You should not assume that the information in this prospectus or any prospectus
supplement is accurate as of any date other than the date on the front cover of
those documents and that any information we have incorporated by reference is
accurate as of any date other than the date of the document incorporated by
reference or such other date referred to in such document, regardless of the
time of delivery of this prospectus or any sale or issuance of a security.

    This prospectus is part of a registration statement that we filed with the
Securities and Exchange Commission (SEC) using a 'shelf' registration process.
Under this shelf registration process, we may sell or issue, in one or more
offerings up to a total amount of $15,000,000,000 of our:

     common stock;

     preferred stock;

     depositary shares;

     debt securities, in one or more series, which may be senior debt securities
     or subordinated debt securities;

     warrants;

     stock purchase contracts;

     stock purchase units; and

     units consisting of any combination of these securities.

    This prospectus provides you with a general description of the securities we
may offer. Each time we sell or issue securities, we will provide a prospectus
supplement that will contain specific information about the terms of that
specific offering of securities and the specific manner in which they may be
offered.

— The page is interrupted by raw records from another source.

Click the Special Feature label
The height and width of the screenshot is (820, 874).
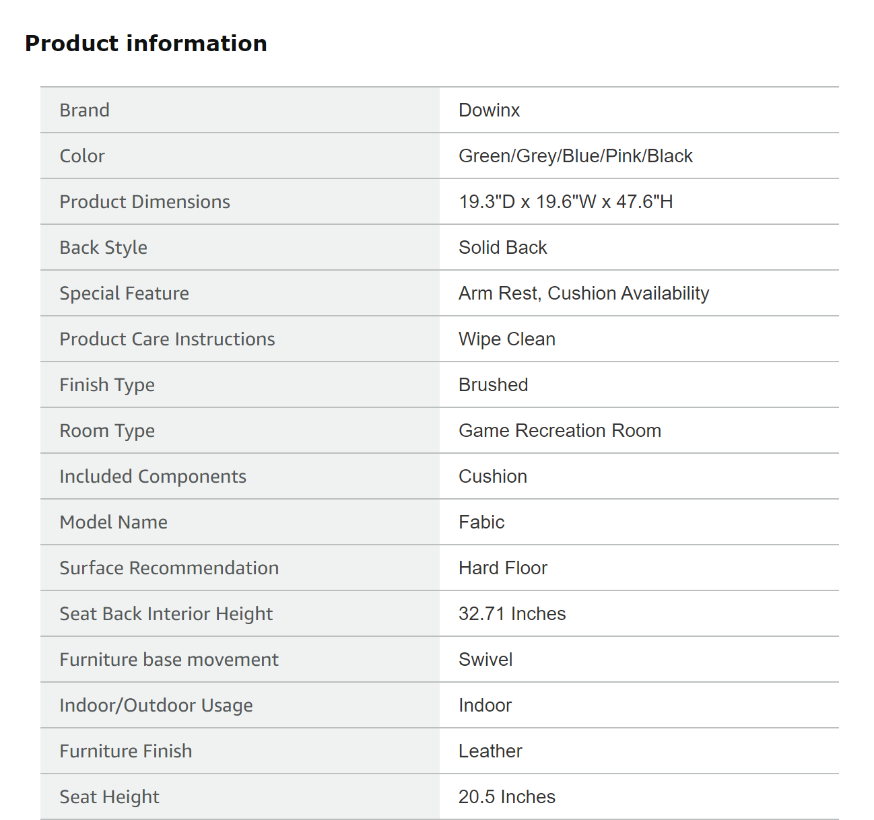click(x=124, y=294)
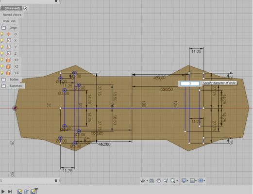Click the Viewports layout icon
Screen dimensions: 253x194
[x=201, y=180]
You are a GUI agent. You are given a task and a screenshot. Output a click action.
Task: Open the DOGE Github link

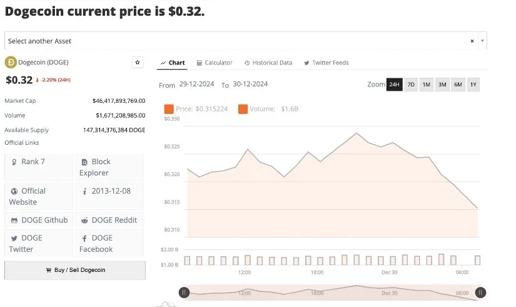point(39,220)
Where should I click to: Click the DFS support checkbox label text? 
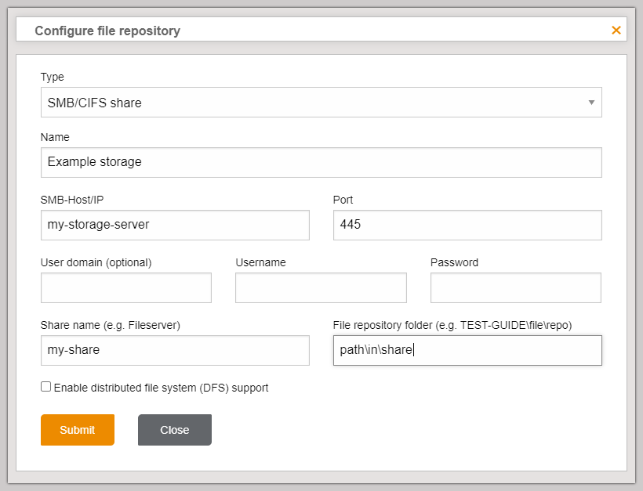point(161,387)
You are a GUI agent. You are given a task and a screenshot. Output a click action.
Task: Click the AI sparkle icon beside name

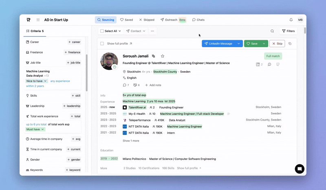point(154,56)
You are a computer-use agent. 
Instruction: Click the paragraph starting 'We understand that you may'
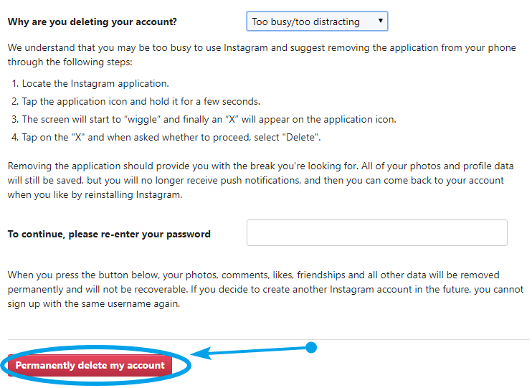coord(262,55)
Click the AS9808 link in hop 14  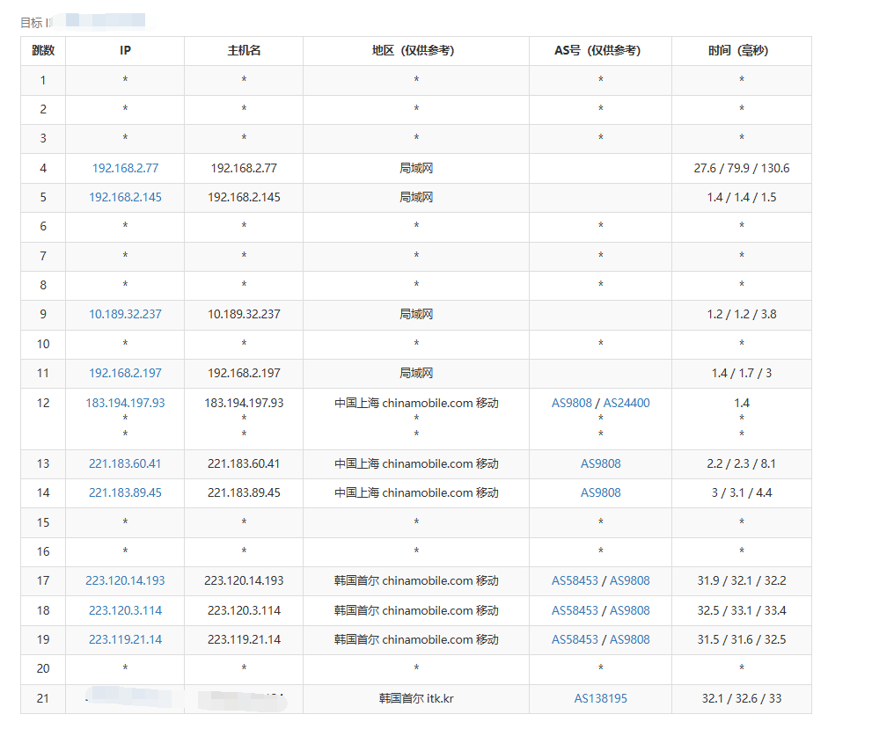pyautogui.click(x=600, y=492)
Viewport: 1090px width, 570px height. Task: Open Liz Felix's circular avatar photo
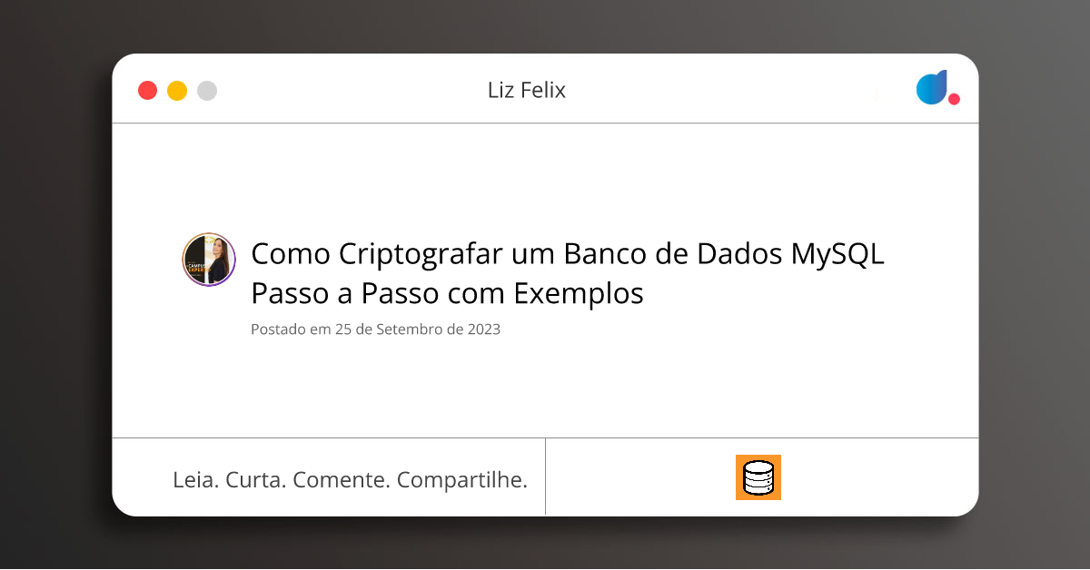pyautogui.click(x=209, y=260)
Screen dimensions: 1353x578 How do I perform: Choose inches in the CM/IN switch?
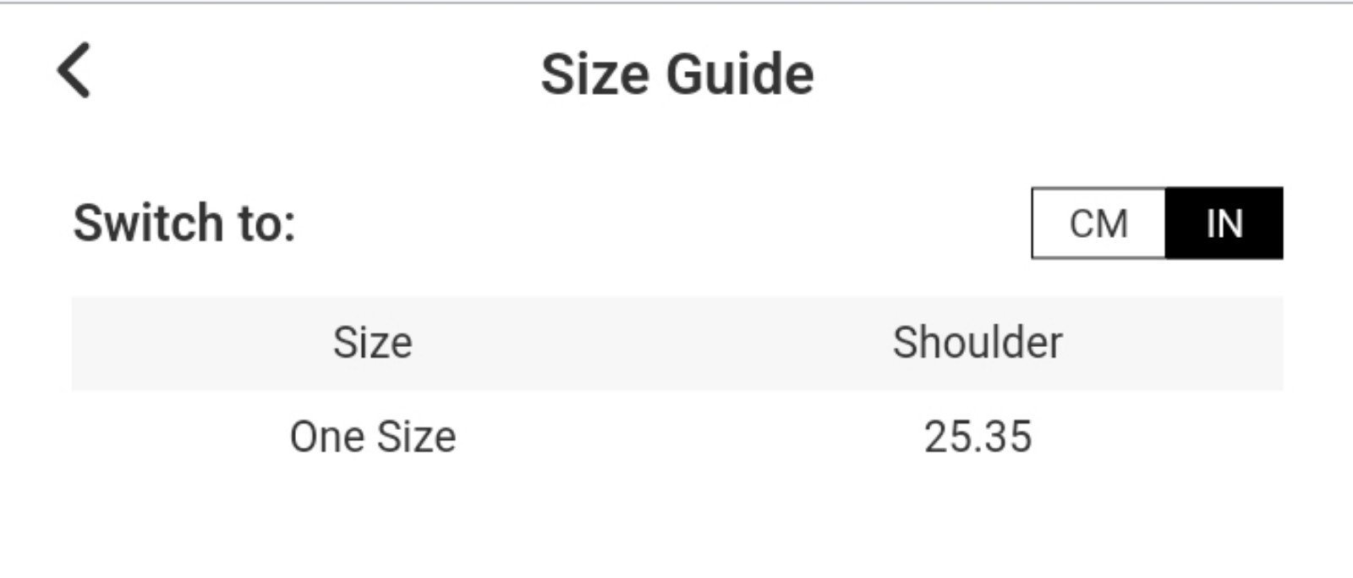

The prospectus supplement may also add to, update or change any of the
information contained in this prospectus. The prospectus supplement may also
contain information about any material federal income tax considerations
relating to the securities described in the prospectus supplement. You should
read both this prospectus and the applicable prospectus supplement together with
the additional information described under 'Where You Can Find More
Information.' THIS PROSPECTUS MAY NOT BE USED TO CONSUMMATE A SALE OF SECURITIES
UNLESS IT IS ACCOMPANIED BY A PROSPECTUS SUPPLEMENT.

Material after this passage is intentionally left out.